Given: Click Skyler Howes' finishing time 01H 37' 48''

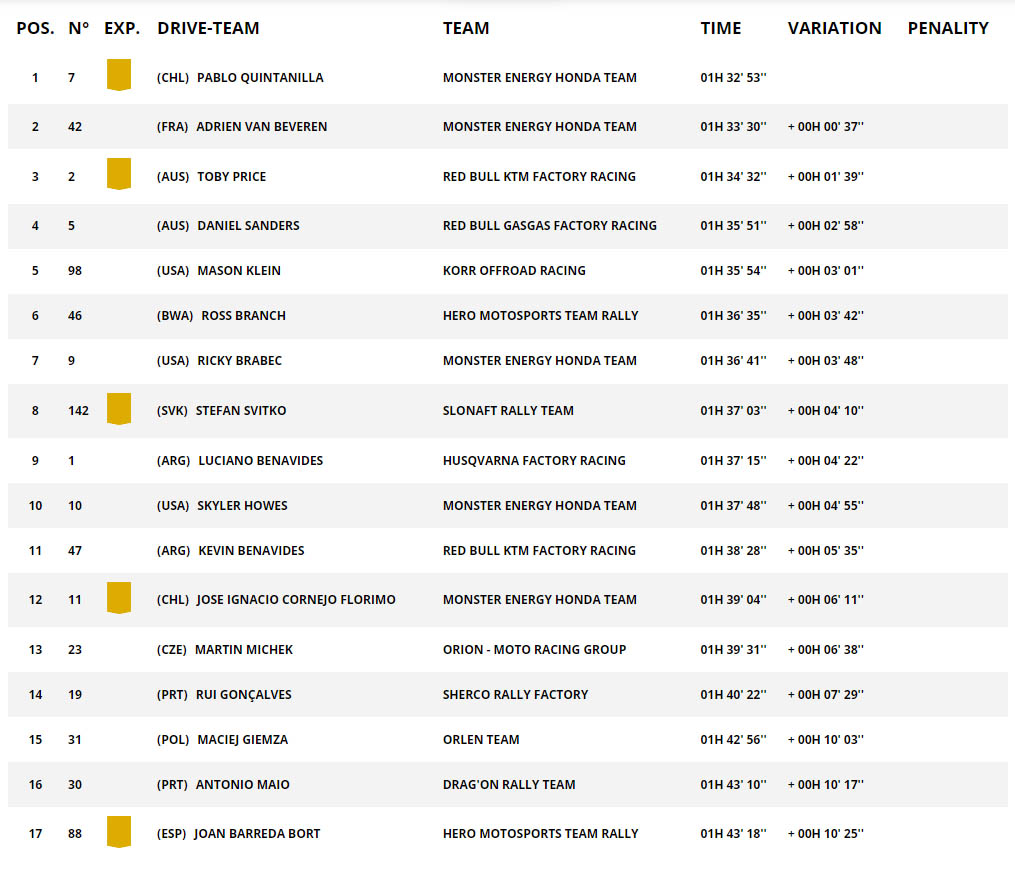Looking at the screenshot, I should pyautogui.click(x=733, y=506).
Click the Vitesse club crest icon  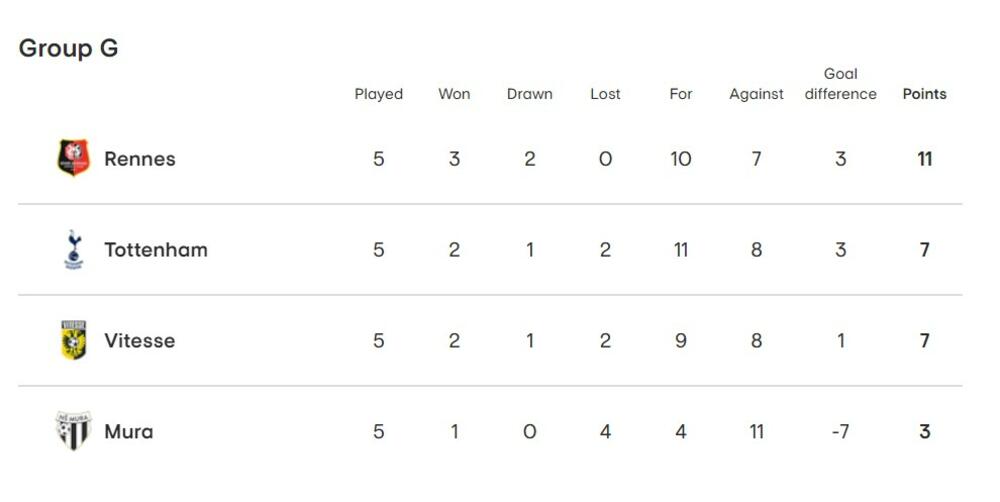(x=73, y=341)
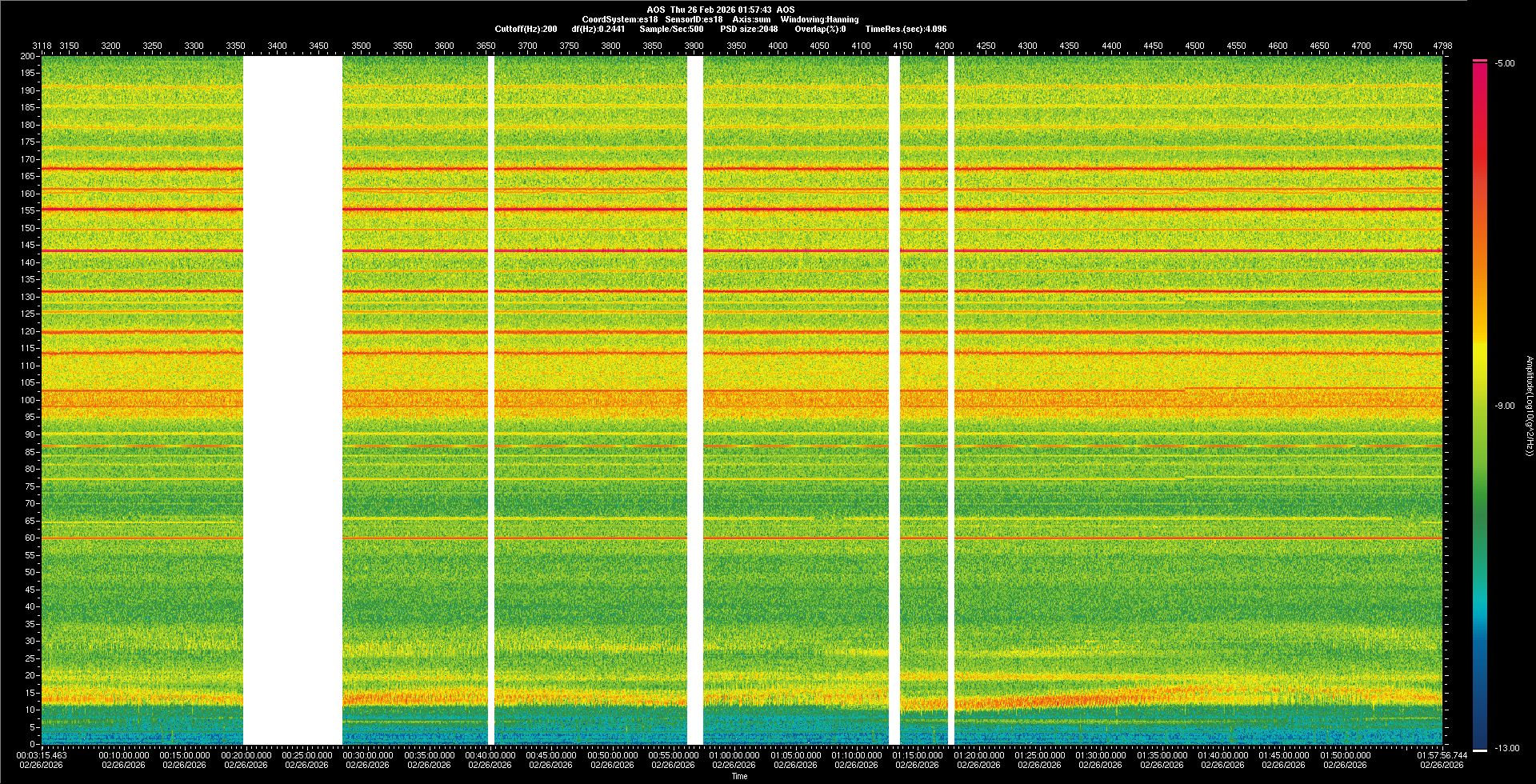Screen dimensions: 1536x784
Task: Select the 00:30:00.000 time axis label
Action: [368, 755]
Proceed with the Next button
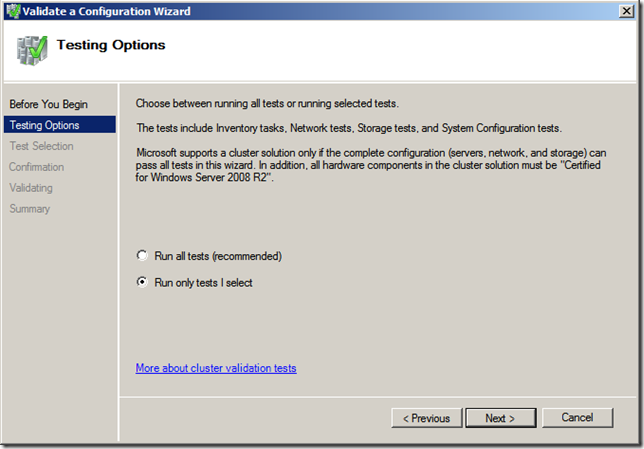The width and height of the screenshot is (644, 449). pyautogui.click(x=501, y=418)
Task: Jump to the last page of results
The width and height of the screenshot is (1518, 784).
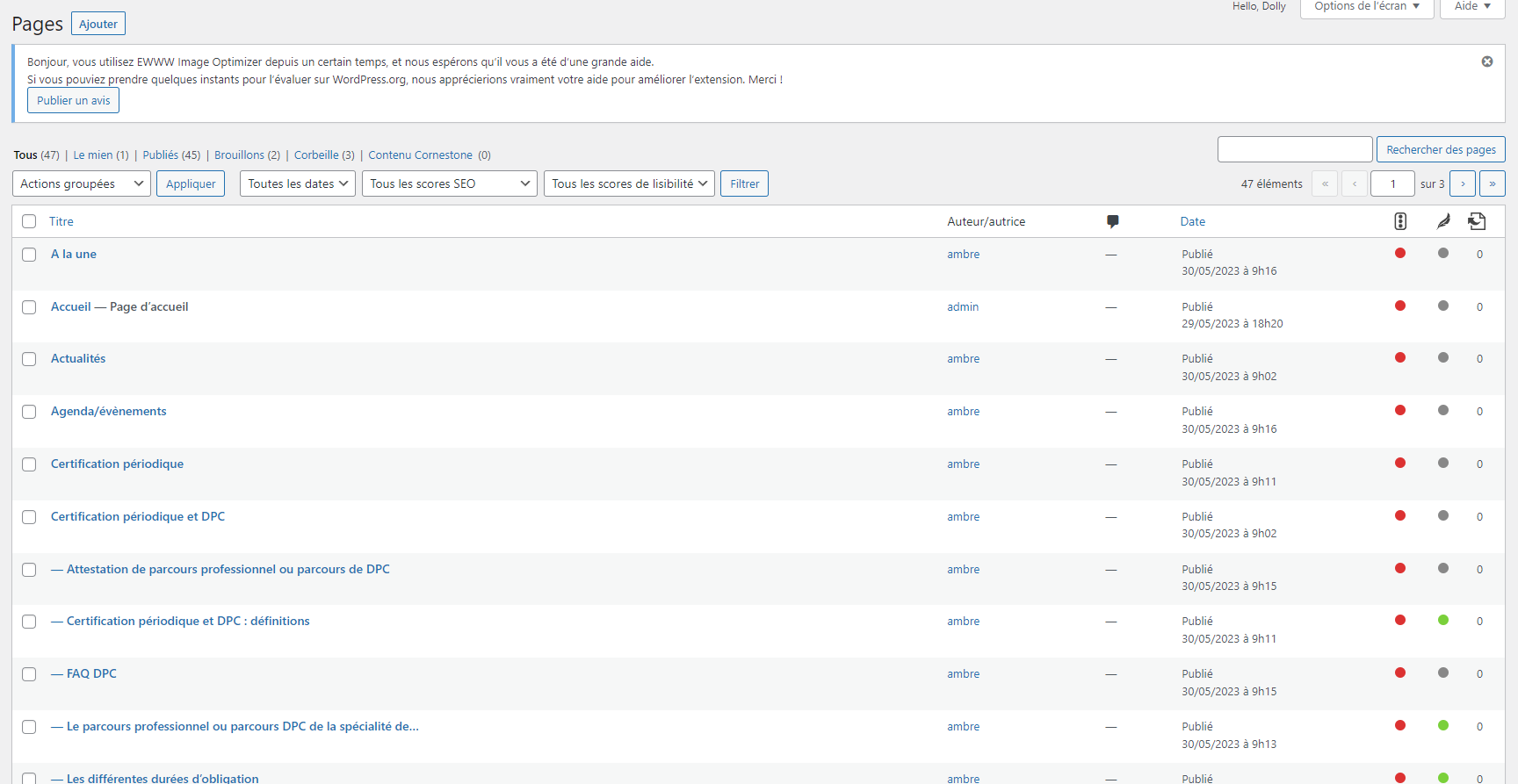Action: click(x=1492, y=183)
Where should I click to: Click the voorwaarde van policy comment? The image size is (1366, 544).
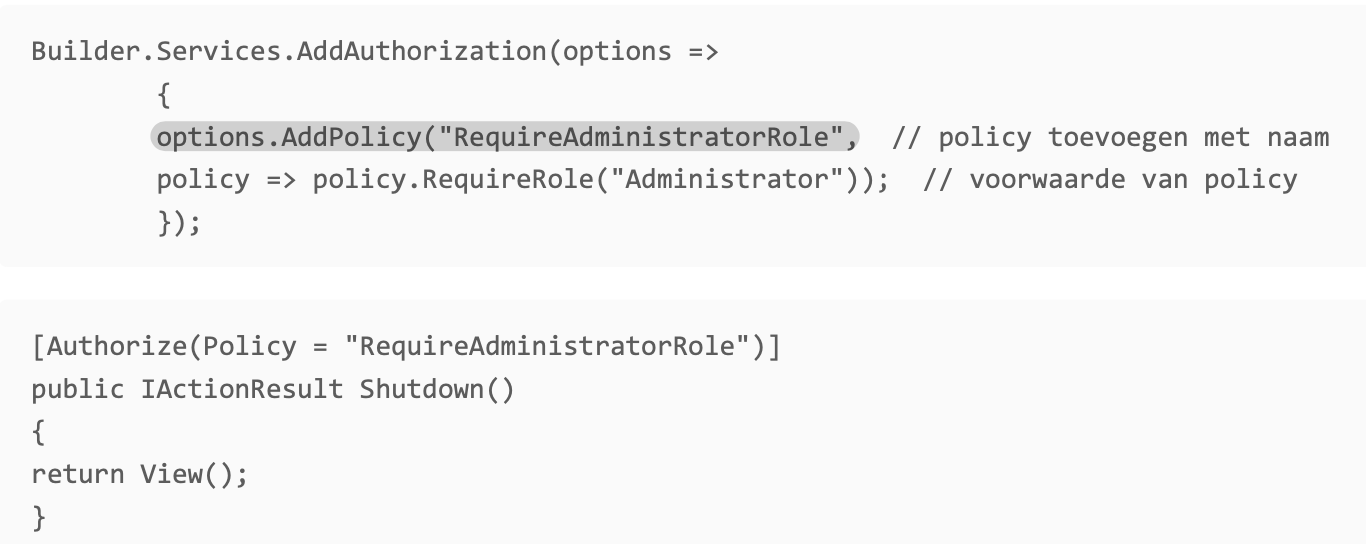1110,179
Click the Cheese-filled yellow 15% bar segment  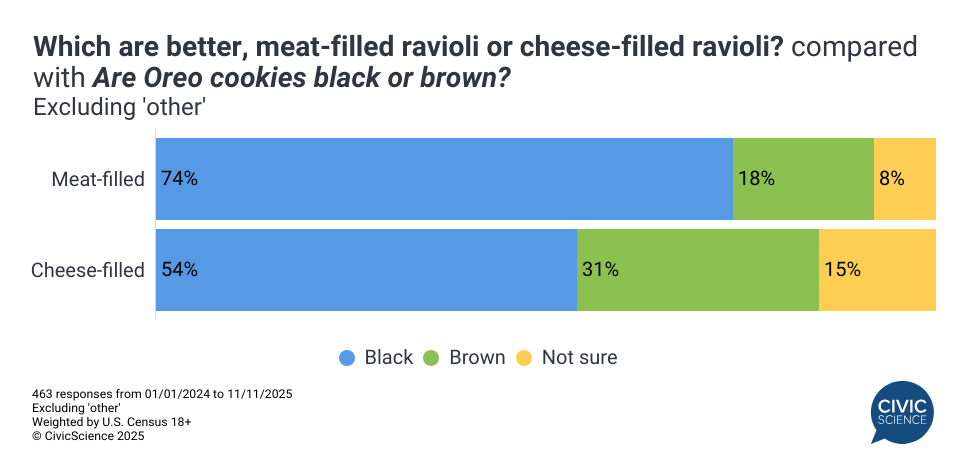point(877,270)
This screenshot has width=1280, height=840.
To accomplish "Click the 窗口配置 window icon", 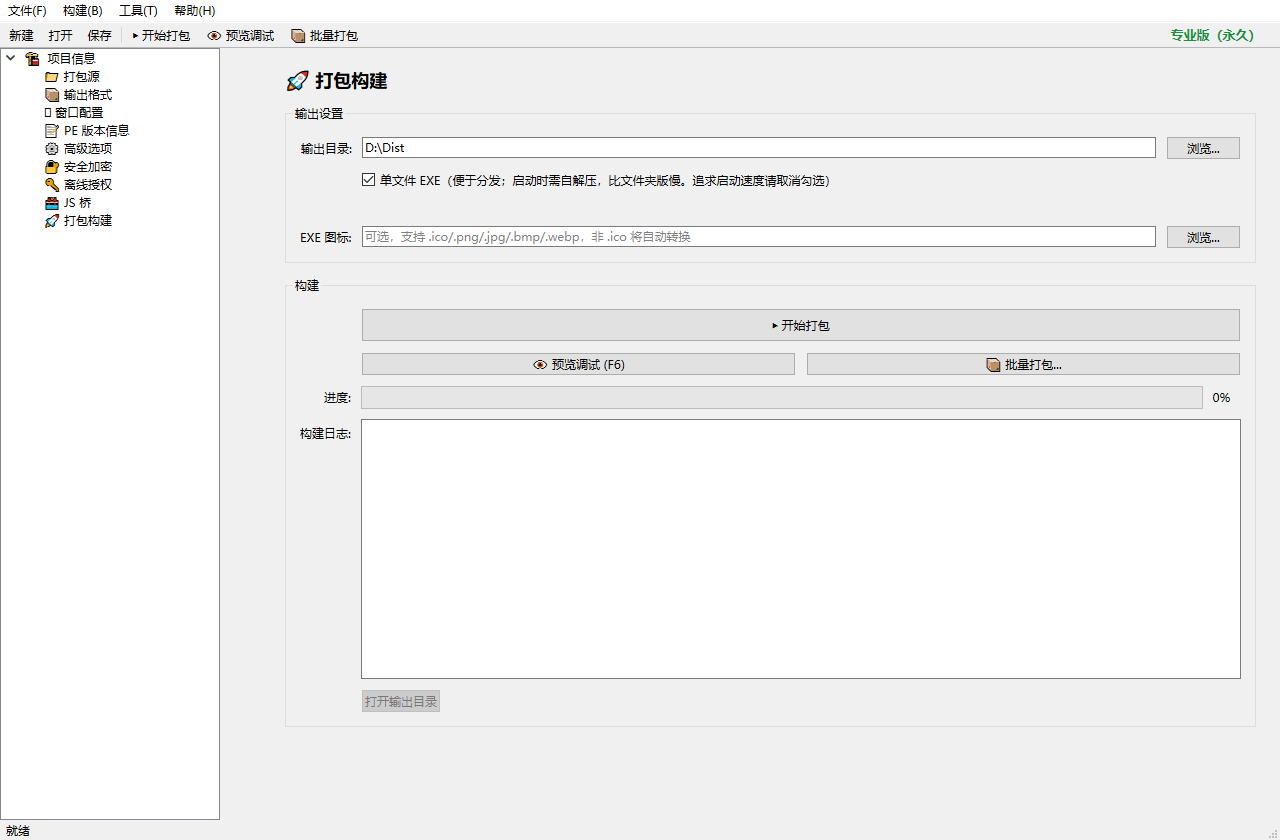I will (x=48, y=113).
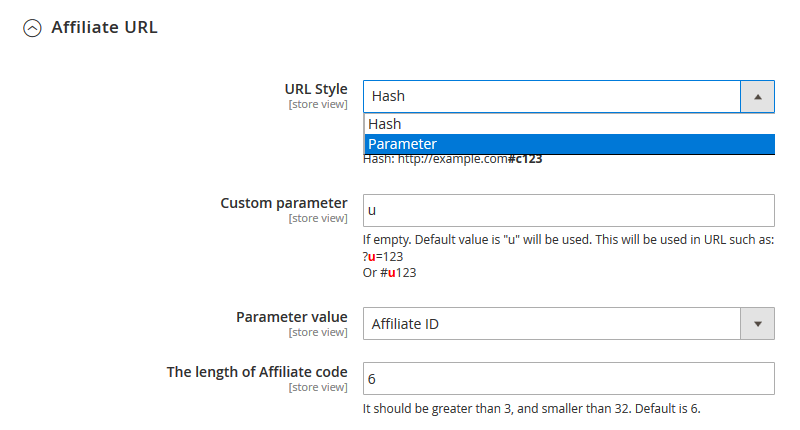Open the Parameter value dropdown showing Affiliate ID
Screen dimensions: 800x430
tap(551, 324)
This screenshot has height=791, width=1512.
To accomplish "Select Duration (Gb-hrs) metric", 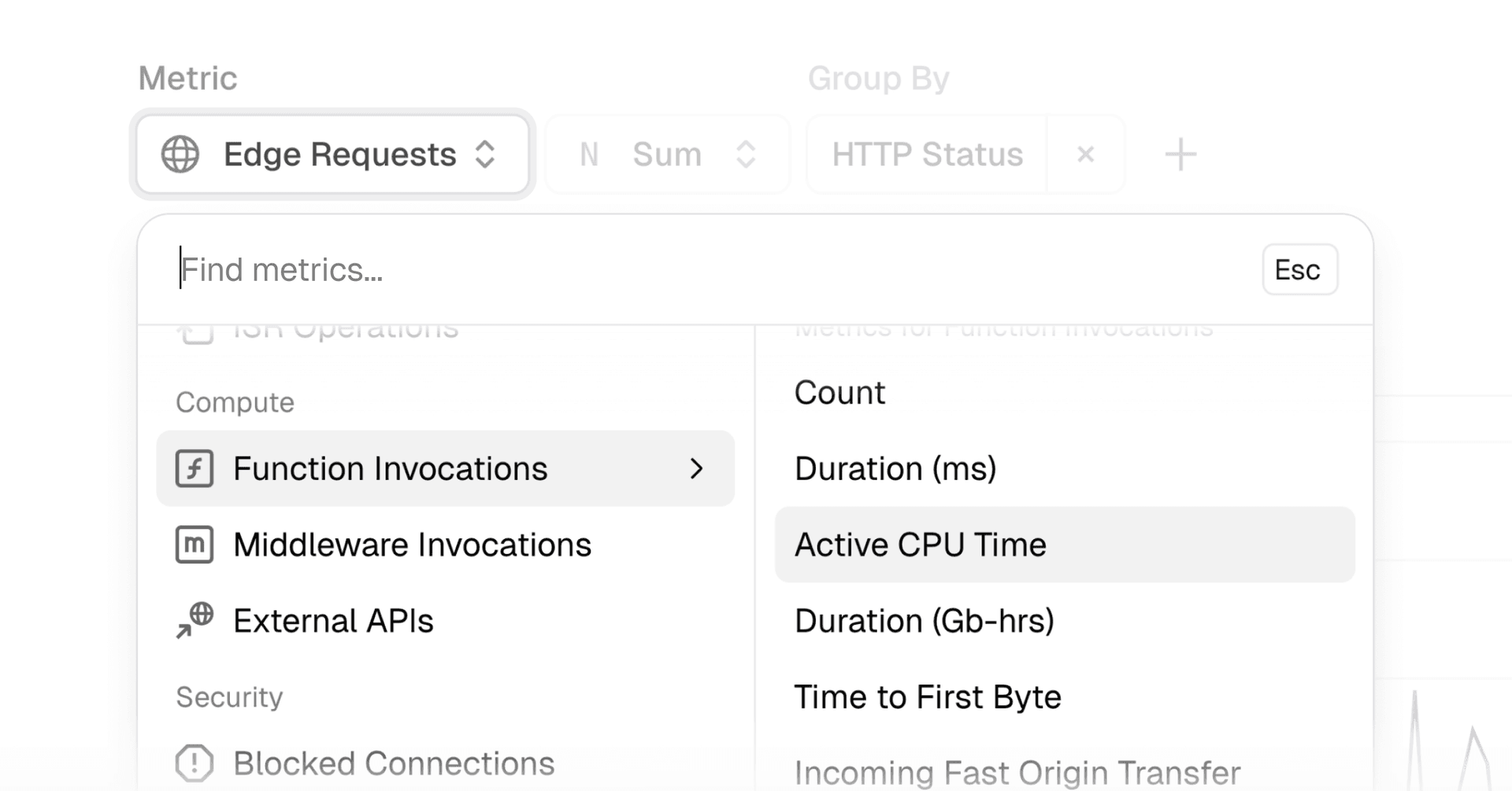I will [x=924, y=621].
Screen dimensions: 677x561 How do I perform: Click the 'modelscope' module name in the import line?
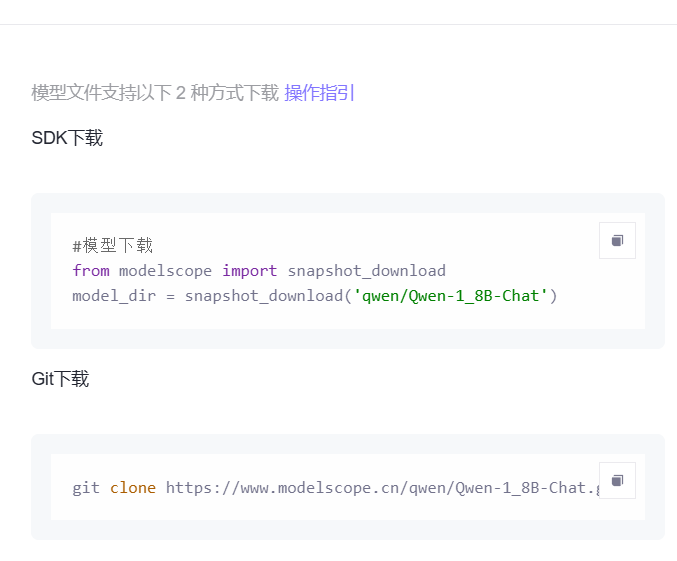point(166,271)
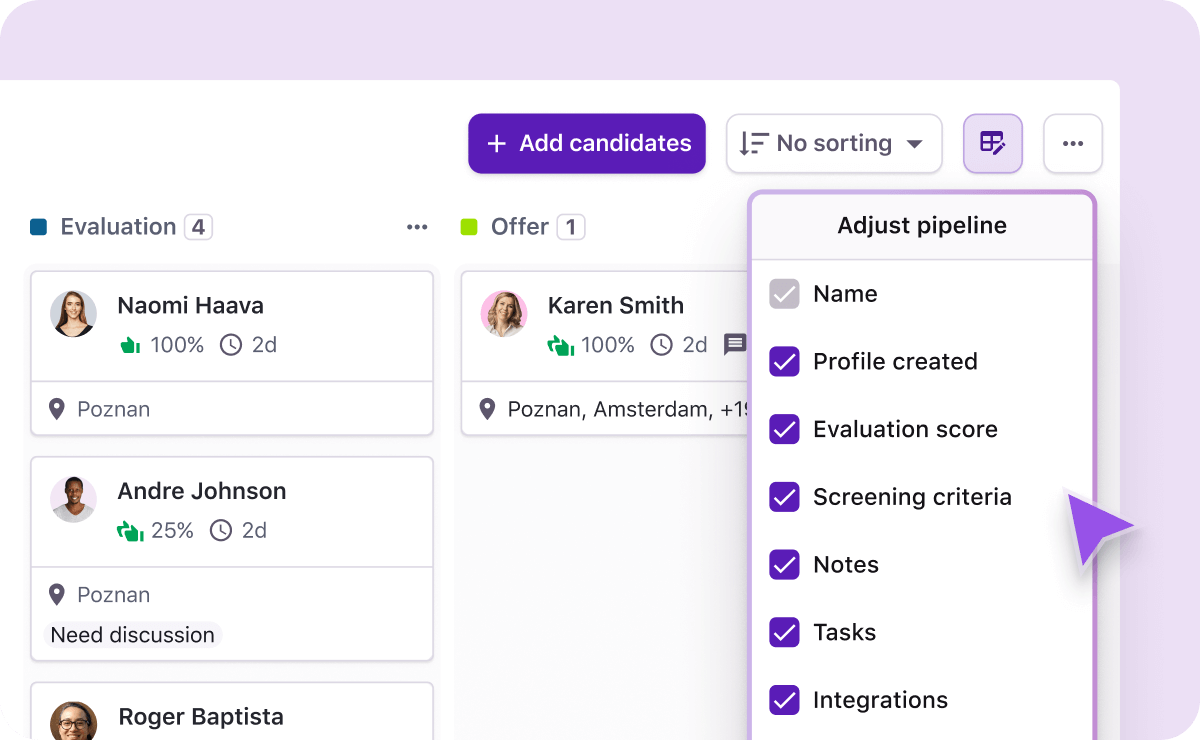Click the green Offer stage indicator
Screen dimensions: 1200x740
(469, 226)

__WHAT THE TASK REQUIRES__: Return every line from the entries above that includes the word "This".

__WRITTEN ANSWER__:
This screenshot has width=1280, height=840.
This screenshot has height=791, width=1512.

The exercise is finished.